Tendyne is a first-of-its-kind device that offers patients with
severe MR a life-saving treatment option, replacing their native
mitral valve without open heart surgery to reduce their heart
failure symptoms. As the first and only repositionable, fully
retrievable and minimally invasive replacement option, Tendyne's
unique features help physicians correctly implant the device for
improved patient outcomes.
"Treating people with severe mitral regurgitation can be
challenging because of advanced age, frailty or other complicating
factors, and alternative treatments to surgery are needed," said
principal investigator David Muller,
MBBS, M.D., St Vincent's Hospital, Sydney, Australia. "These new data on the
Tendyne replacement valve offer early hope for patients who are not
eligible for transcatheter valve repair or surgery to relieve
symptoms."
The global study plans to enroll up to 350 adult patients with
symptomatic MR who are not eligible for open-heart surgery to
repair or replace the mitral valve.
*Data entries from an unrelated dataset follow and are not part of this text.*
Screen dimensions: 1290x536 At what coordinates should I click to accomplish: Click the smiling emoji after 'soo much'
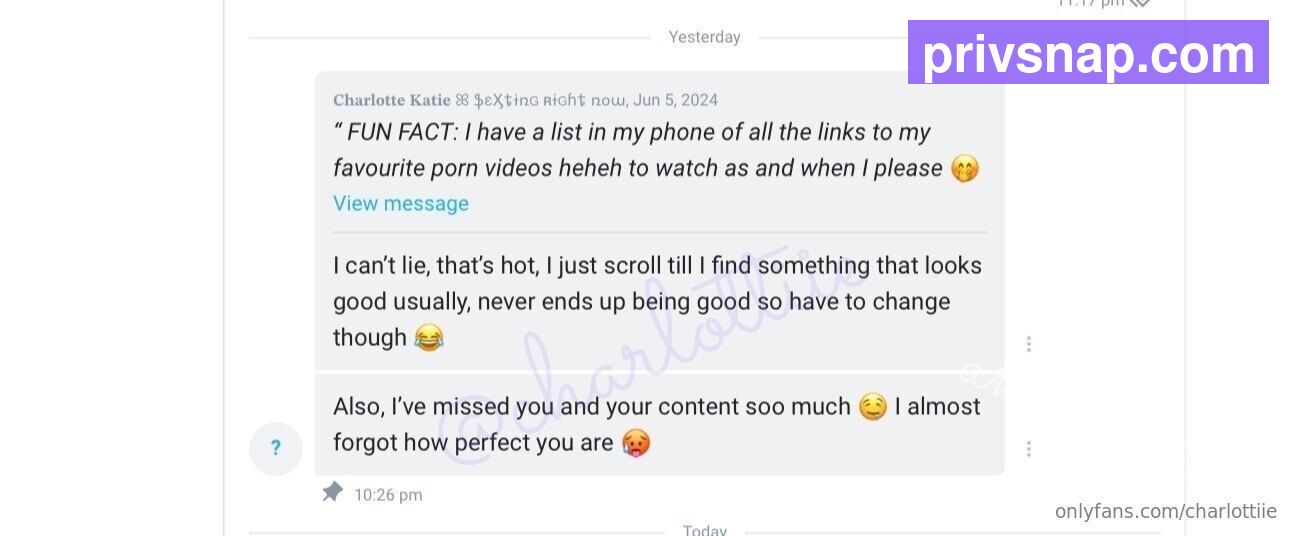pos(872,407)
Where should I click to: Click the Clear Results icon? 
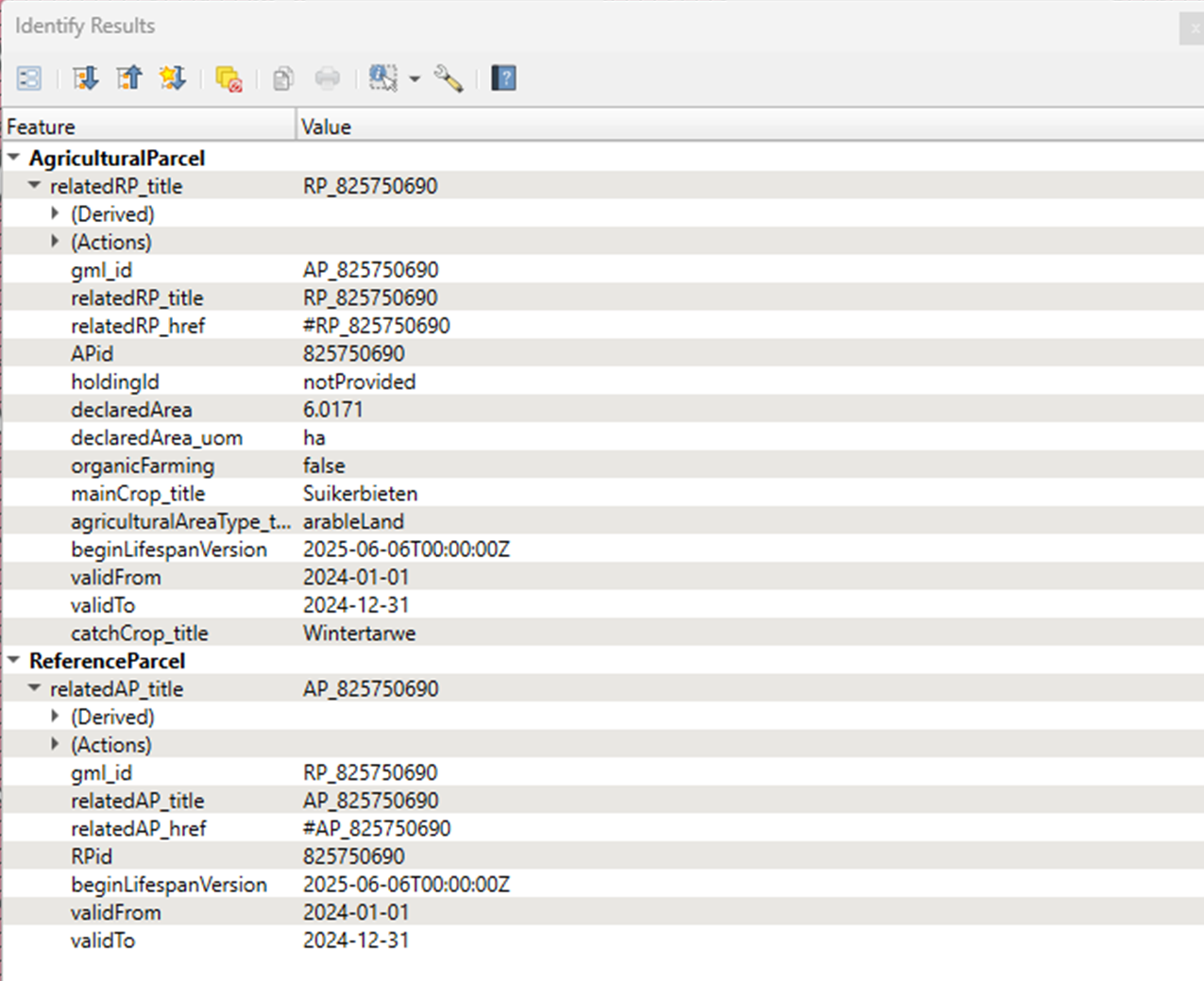point(229,78)
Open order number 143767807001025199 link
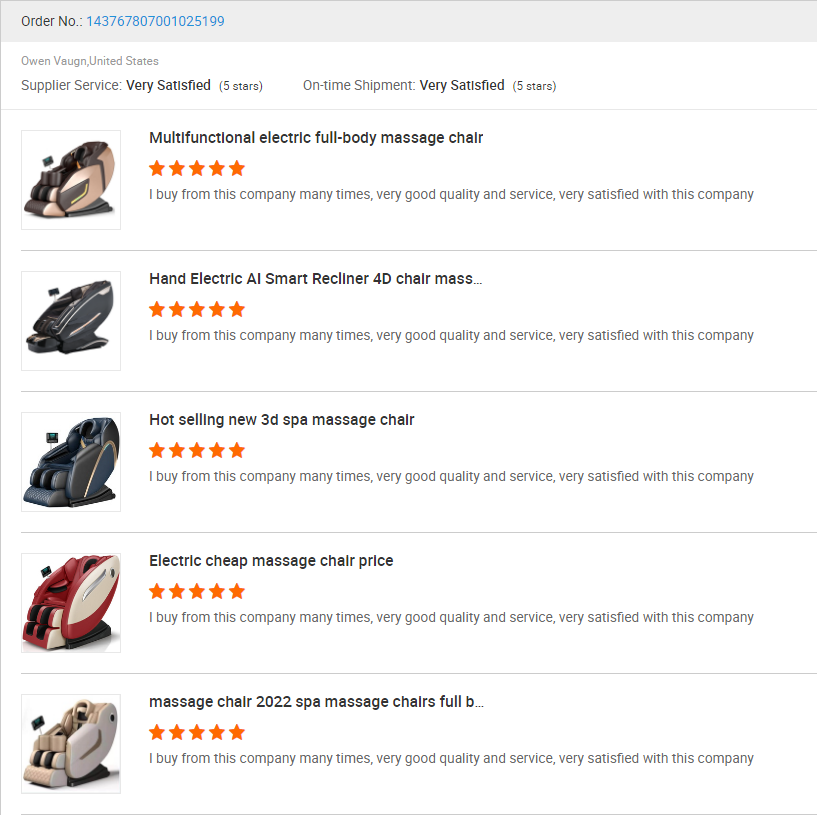This screenshot has height=815, width=817. tap(155, 21)
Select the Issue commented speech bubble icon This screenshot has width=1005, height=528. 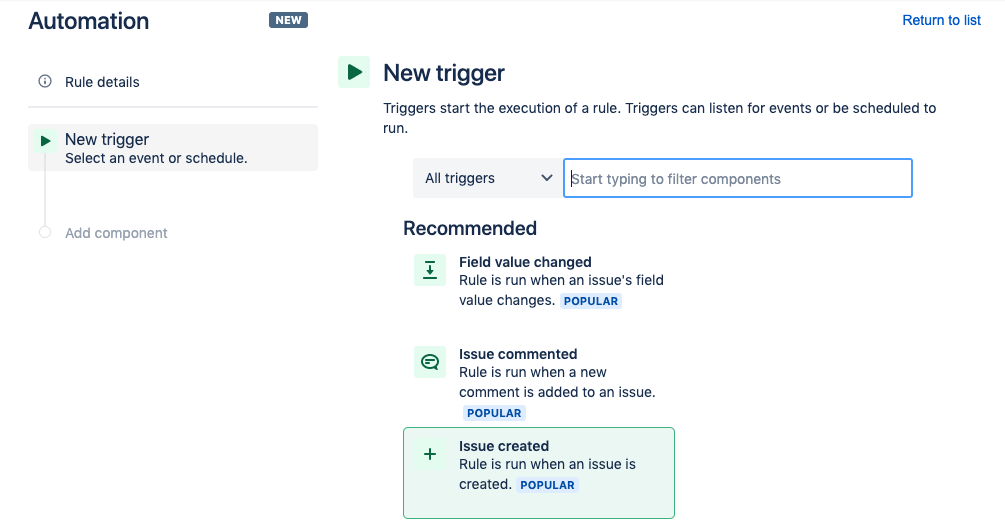430,362
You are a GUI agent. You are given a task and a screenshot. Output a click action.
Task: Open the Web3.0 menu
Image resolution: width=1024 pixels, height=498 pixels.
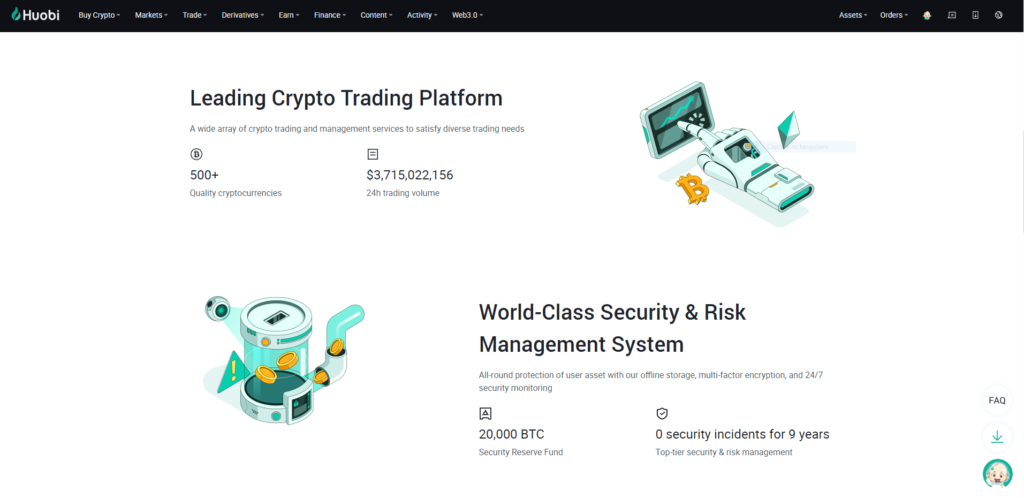[467, 15]
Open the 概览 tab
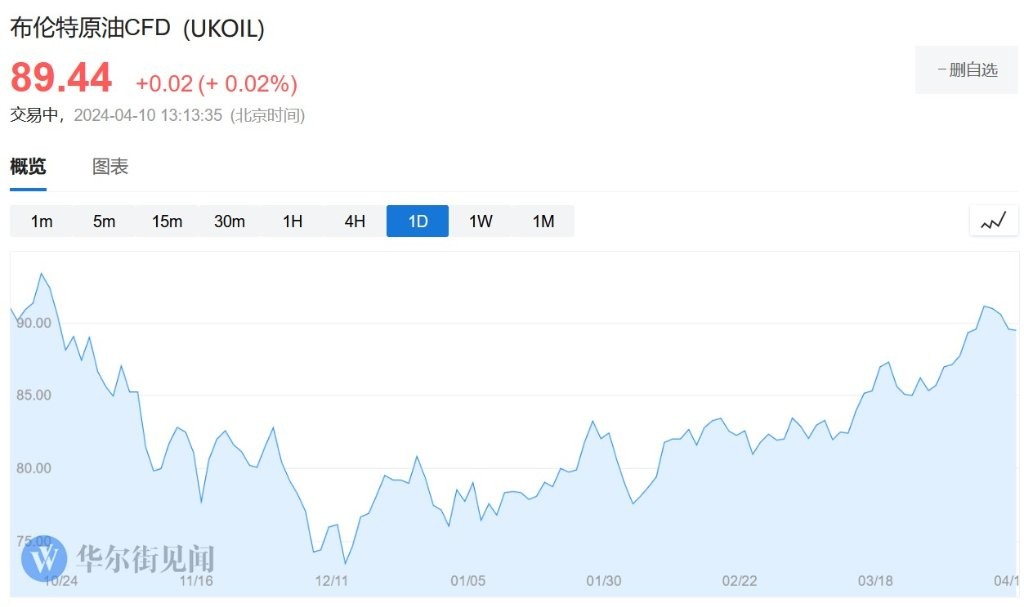 click(28, 167)
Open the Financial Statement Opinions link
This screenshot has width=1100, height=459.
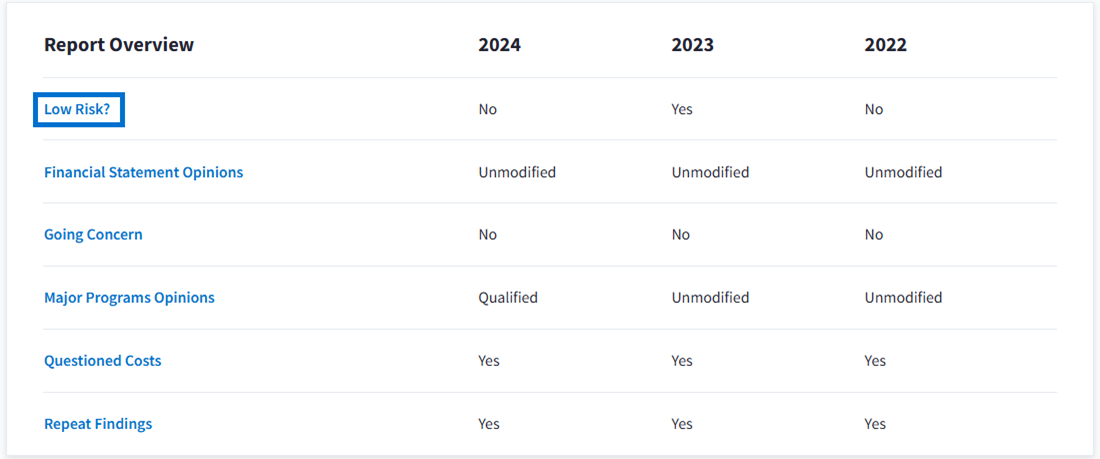coord(143,172)
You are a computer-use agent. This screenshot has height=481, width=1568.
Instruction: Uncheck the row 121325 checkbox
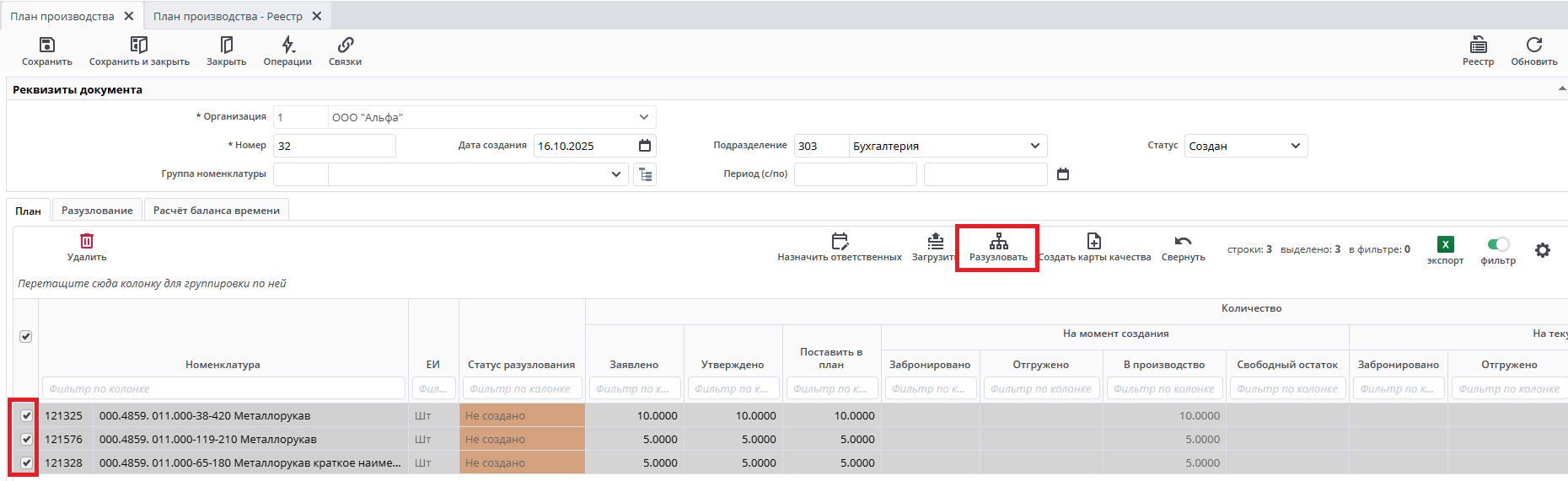tap(26, 415)
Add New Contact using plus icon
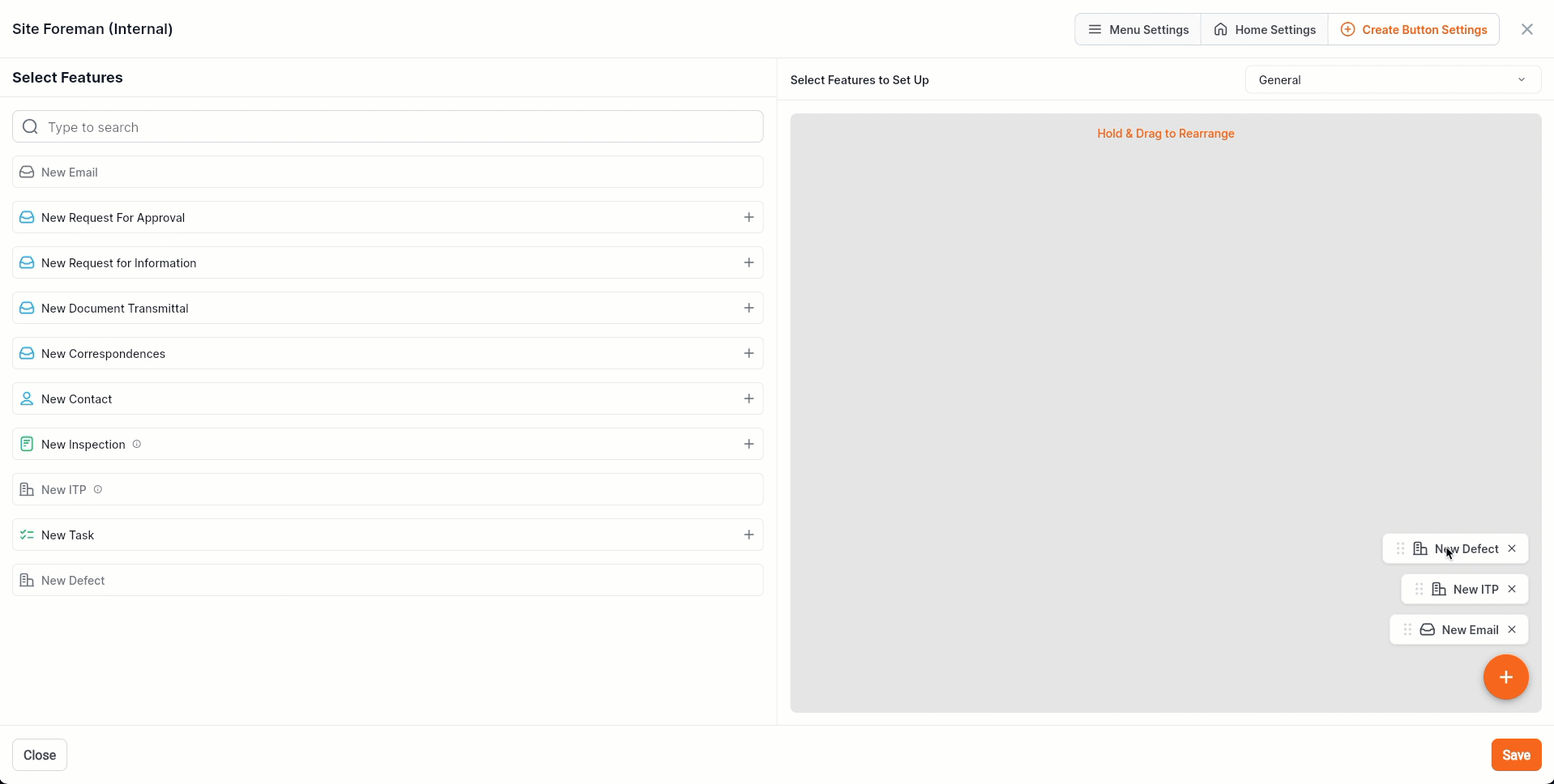The width and height of the screenshot is (1554, 784). (x=749, y=398)
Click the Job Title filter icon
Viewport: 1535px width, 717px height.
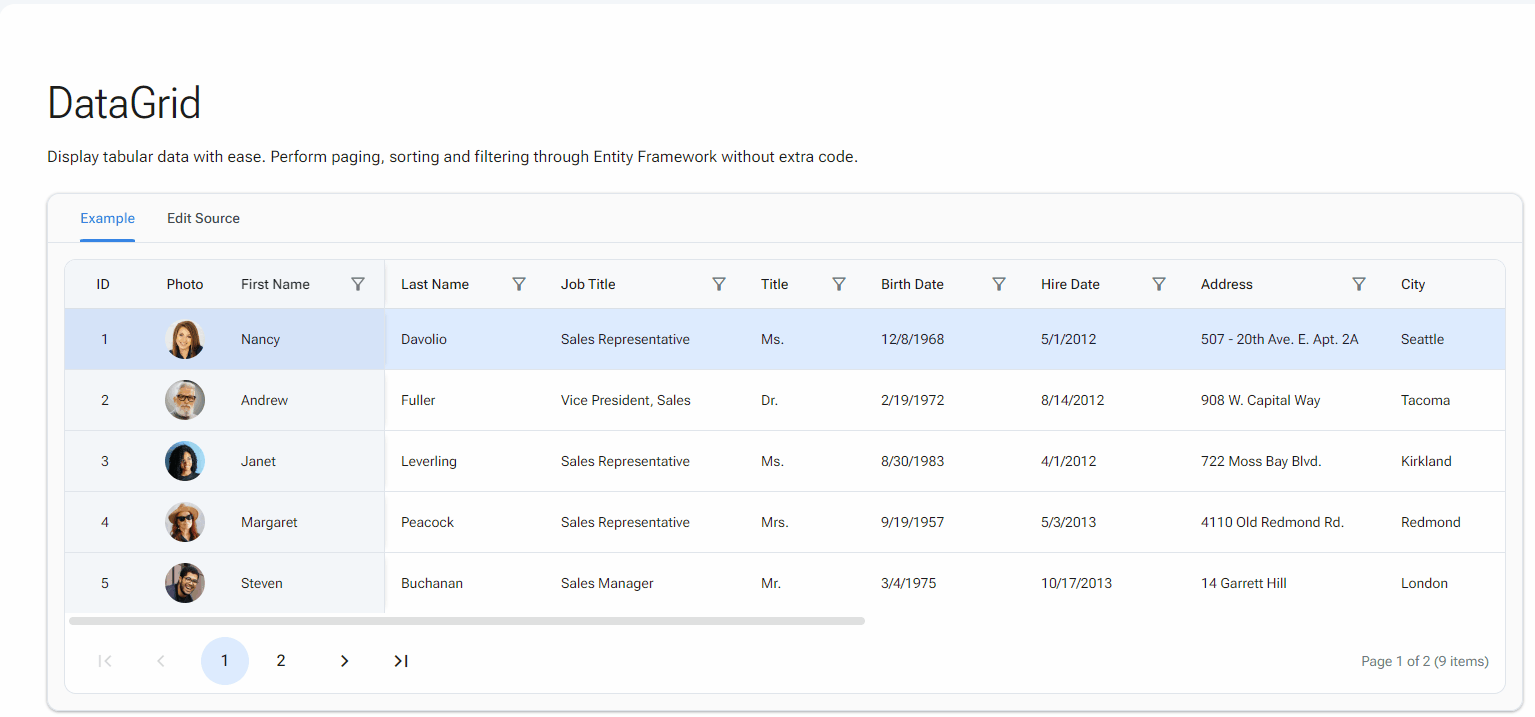719,284
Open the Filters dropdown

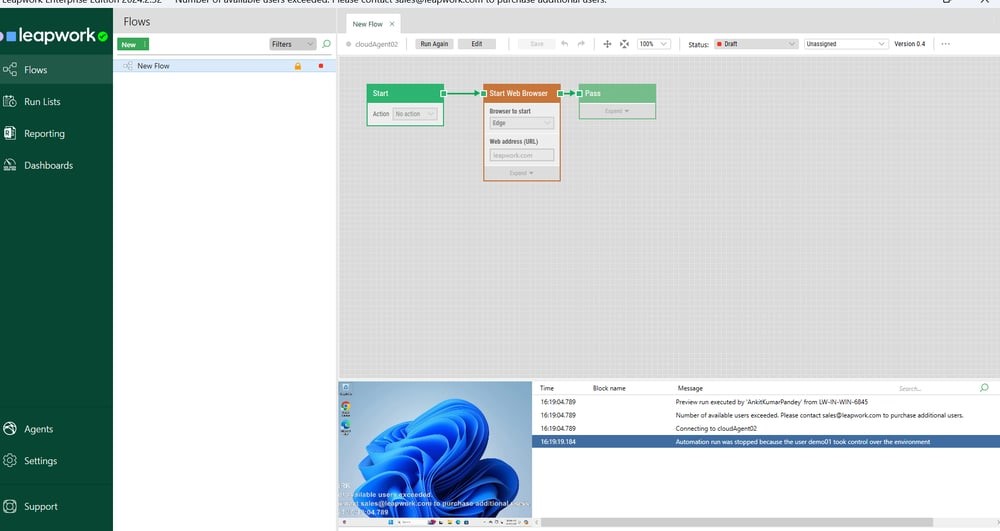click(292, 44)

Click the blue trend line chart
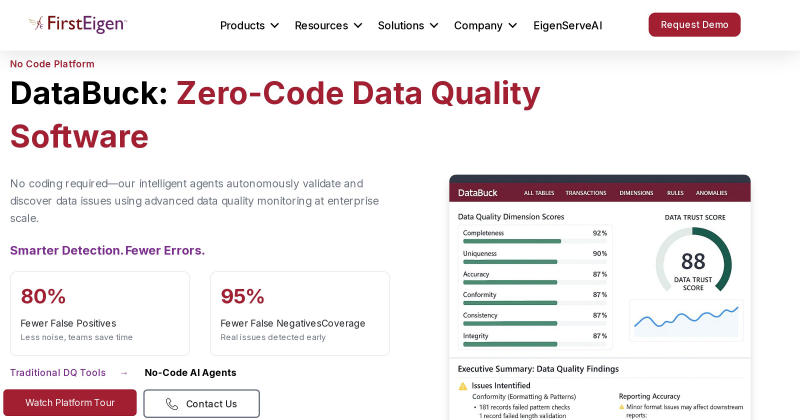coord(686,319)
The primary endpoints of
the study are safety – defined as device success and freedom from
device- and procedure-related serious adverse events – and
performance assessed by reduction in mitral regurgitation severity.
Left untreated, MR may result in a variety of symptoms, heart
failure, and ultimately death.
In these early results from the study, investigators
successfully implanted the Tendyne system in 97 of the first 100
patients. Treated patients experienced a significant reduction in
mitral regurgitation at 30 days, as well as improvements in
symptoms based on New York Heart Association (NYHA) grade severity
and the Kansas City Cardiomyopathy Questionnaire (KCCQ), important
assessment methods of patients' health status. The KCCQ score is
the standard tool used to assess quality of life in patients with
MR, and improvements were observed in treated patients.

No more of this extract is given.